From reading Ellen Lupton’s writings, (‘Thinking with type’, 2008, pp.87-100), it is clear that deconstruction as a theory is one of great complexity, containing many underlying theories on how text can be constructed to portray meaning and change a texts ‘tone of voice’. The theory of deconstruction was first devised by French philosopher Jacques Derrida in the 1960s, and in short, is an approach to text which aims to analyse the systems of representation used when writing and the surrounding systems that frame their communication.

Deconstruction looks at examining the relationship between speech as the primary method of communication and writing as the secondary. This is based on writing being once removed, so it is not a direct response to a person, it also requires learning and equipment to achieve. Whereas speech is a direct form of communication that gains meaning from its delivery and the way in which it is formed during spontaneous conversation.

Deconstructivist designers look at the written word as equal to, if not more important than speech in conveying meaning. This is down to the role of typography and the designer, in the creation and implementation of meaning within the text itself.

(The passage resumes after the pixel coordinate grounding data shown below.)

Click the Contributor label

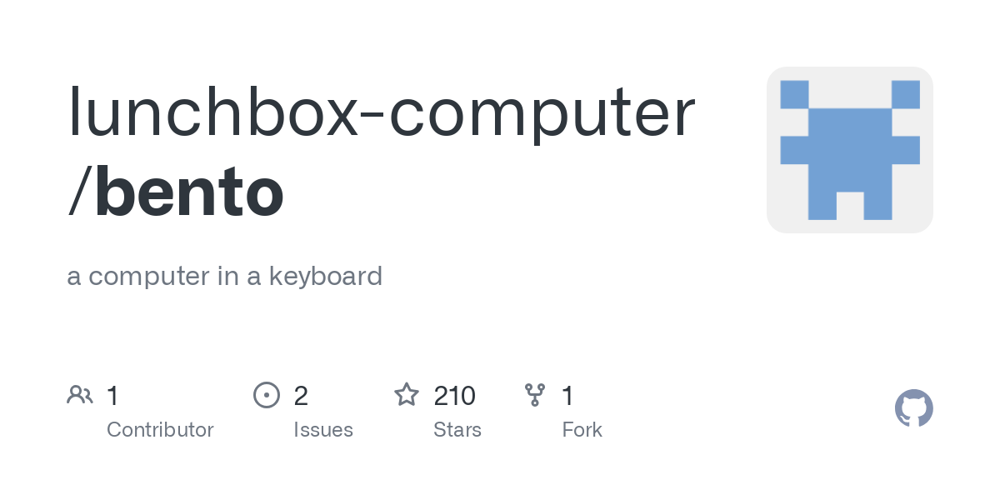[x=160, y=430]
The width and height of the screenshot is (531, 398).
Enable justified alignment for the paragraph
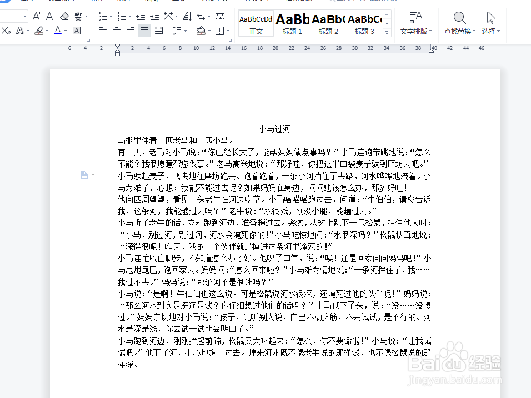pos(143,31)
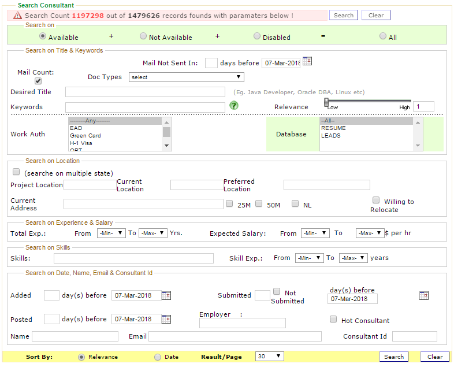Image resolution: width=454 pixels, height=371 pixels.
Task: Enable the Willing to Relocate checkbox
Action: point(376,200)
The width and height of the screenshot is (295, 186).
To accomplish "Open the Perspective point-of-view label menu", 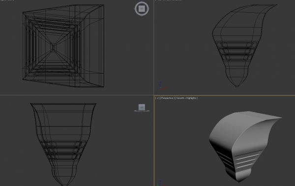I will tap(167, 98).
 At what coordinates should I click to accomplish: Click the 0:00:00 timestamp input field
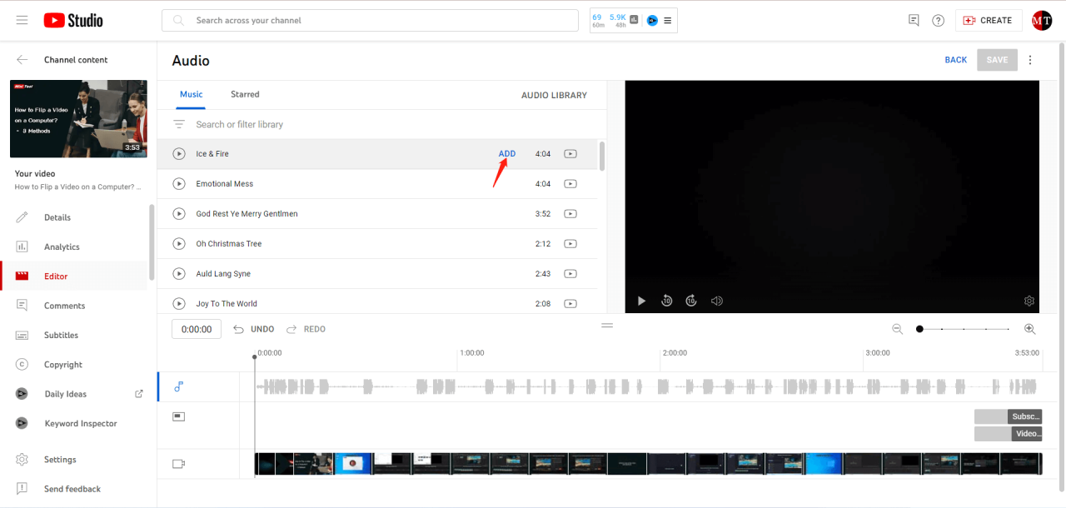point(196,328)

A conventional typographic layout would emphasize the completeness of a work and its authority as a finished product. Alternative design reflects how the meaning originally intended by the author can often be lost through the design of the page in order to help the flow of information. Deconsturctivist designers such as Katherine McCoy use a text to challenge the reader in producing their own meaning and finding their way through the text.

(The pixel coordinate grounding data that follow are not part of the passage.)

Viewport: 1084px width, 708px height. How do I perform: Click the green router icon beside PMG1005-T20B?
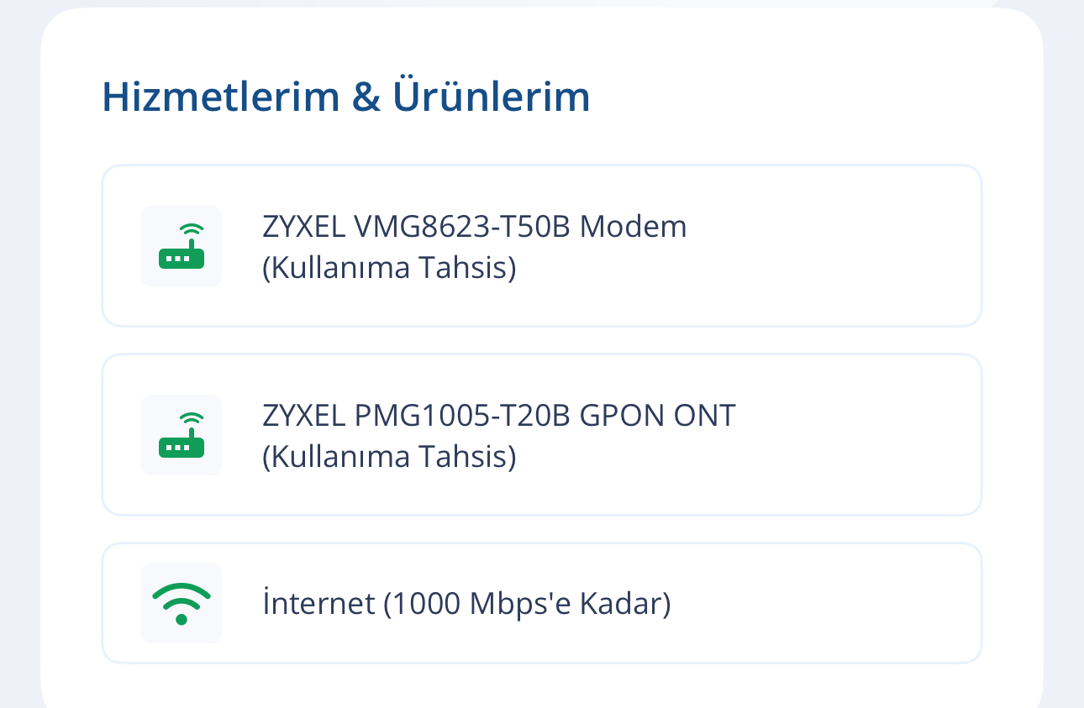(x=182, y=435)
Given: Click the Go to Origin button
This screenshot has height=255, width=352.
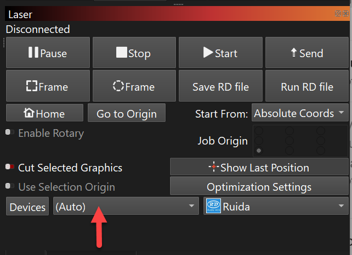Looking at the screenshot, I should click(127, 114).
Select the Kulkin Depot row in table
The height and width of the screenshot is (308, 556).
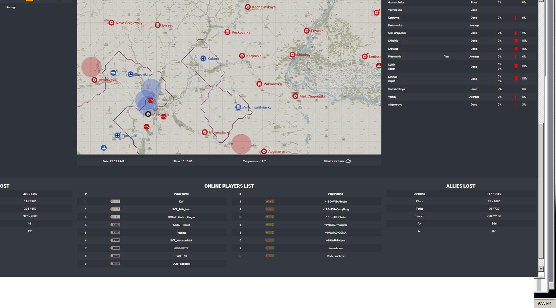click(460, 67)
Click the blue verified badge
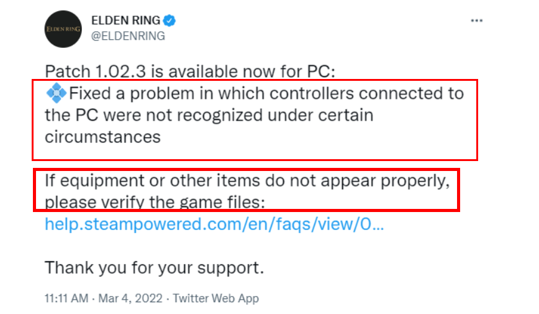 [x=170, y=21]
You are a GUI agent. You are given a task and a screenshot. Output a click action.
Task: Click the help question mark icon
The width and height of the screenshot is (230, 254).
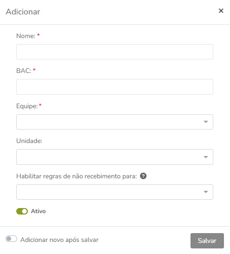click(143, 176)
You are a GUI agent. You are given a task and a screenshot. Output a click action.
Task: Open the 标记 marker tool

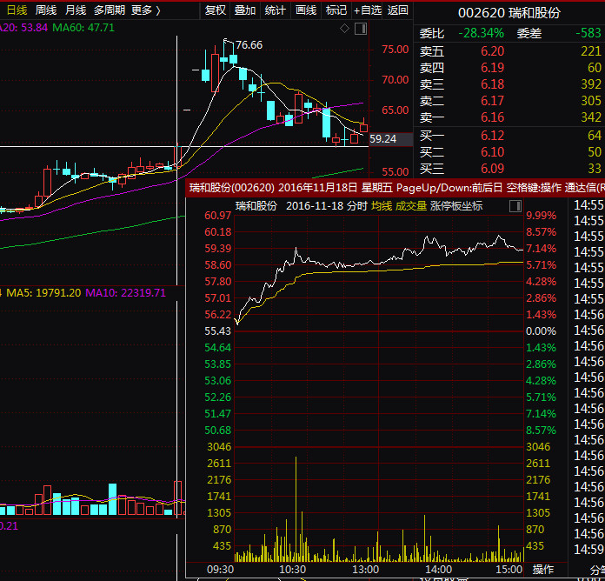[x=336, y=10]
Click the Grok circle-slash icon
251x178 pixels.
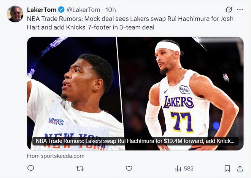click(x=229, y=10)
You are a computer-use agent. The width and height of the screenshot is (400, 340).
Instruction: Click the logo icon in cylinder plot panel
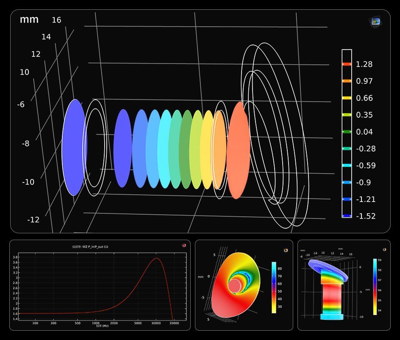click(x=384, y=250)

Ellen Lupton’s text also outlines how designers generally treat a body of text the same throughout a document as this gives it the feeling of being coherent and evenly distributed across a document. A designer then uses their knowledge of how texts are taken in to help the reader navigate through long bodies of writing whether this be through the use of paragraphs, indents, or when working digitally, hyperlinked text. It is seen as the job of a designer to utilise typography in order to help the reader navigate the flow of content, however Lupton (‘Thinking with type’, 2008, pp.87) writes, “one of design’s most humane functions is, in actuality, to help readers avoid reading”

French critic Roland Barthes like Derrida looked in great detail at typography’s role in creating meaning and looked at the idea that while talking is a form of communication that flows in a single direction, writing occupies an element of space as well as time.  Therefore written text can be used spatially to portray various meanings and give a text a whole dimension in the way it is read, which can’t be used in the same way through speech. This is backed up by this quote from Barthes(“from Work to Text”, 1971). “A text…is a multi-dimensional space in which a variety of writings, blend and clash.”

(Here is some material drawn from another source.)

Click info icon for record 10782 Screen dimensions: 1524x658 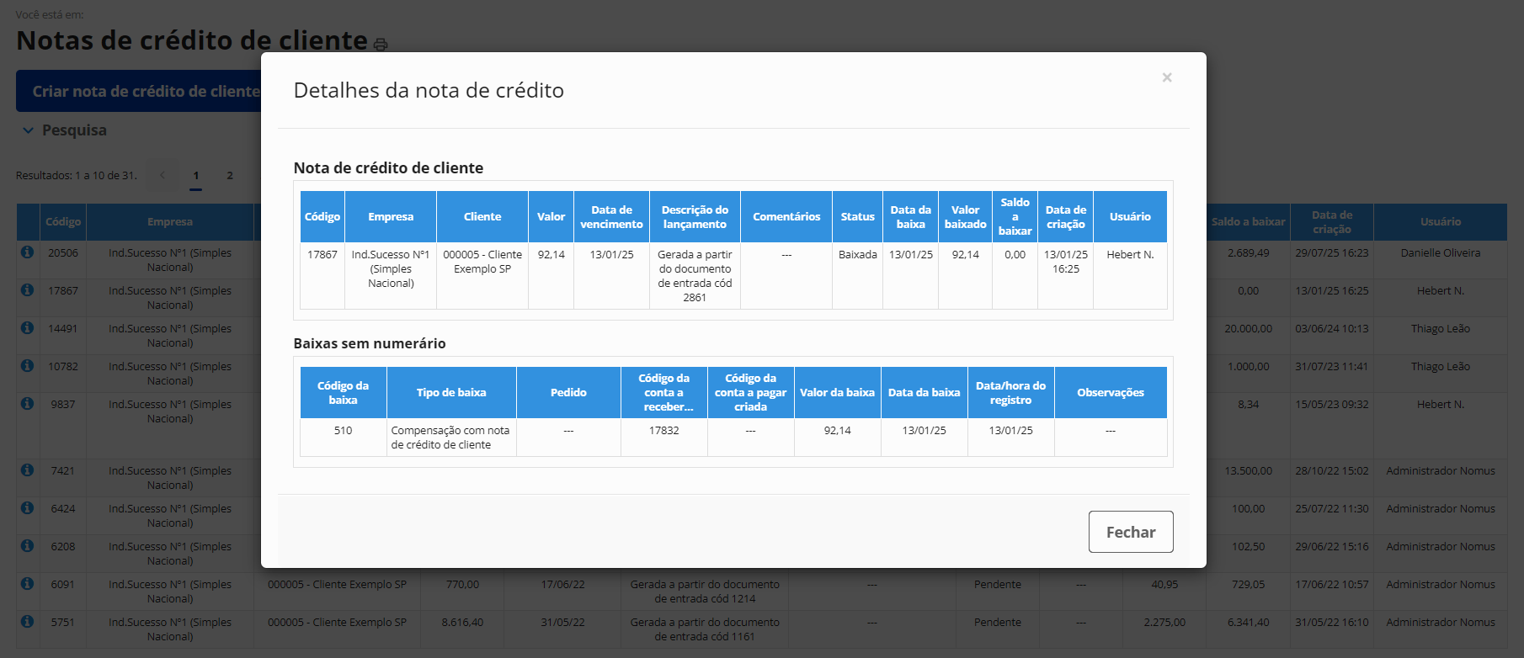[x=27, y=366]
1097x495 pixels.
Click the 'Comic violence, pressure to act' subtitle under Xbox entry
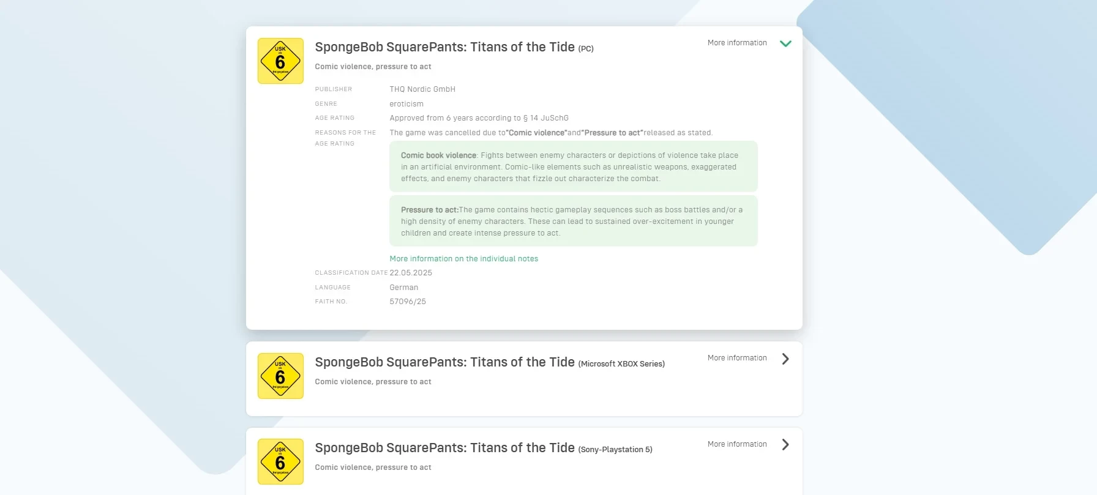(x=373, y=382)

The theories of deconstruction are then reflected in deconstructivist design as a critique of design conventions, by using these agreed typographic conventions differently. Which I think is summarised in the image that I have chosen to analyse, Allen Hori's, 'Typography as discourse' poster. I really like this poster however it is evident that everything to do with the flow of content and user friendliness from the  writings above have been dropped in order to help the reader create their own meaning from the text on the poster. There is no hierarchy of information as text is placed in what looks like a totally random configuration in various point sizes, fonts, directions and orientations around the poster. It is clear from the way that the text is placed, there is not supposed to be a defined way of reading this, information is picked through as the reader discovers it.

There is also a clear use of image in this poster, and an element that the text has been placed in a composition that would be more visually engaging than logical. Again this would appear to be an attempt at making the reader build meanings but also to elevate the designer within the process of authorship. As Lupton writes that deconstruction('Thinking with type', 2008, pp.97), "Imploded the traditional dichotomy between seeing and reading. Pictures can be read and words can be seen" This places value within design on ambiguity and complexity over legibility and flow of information.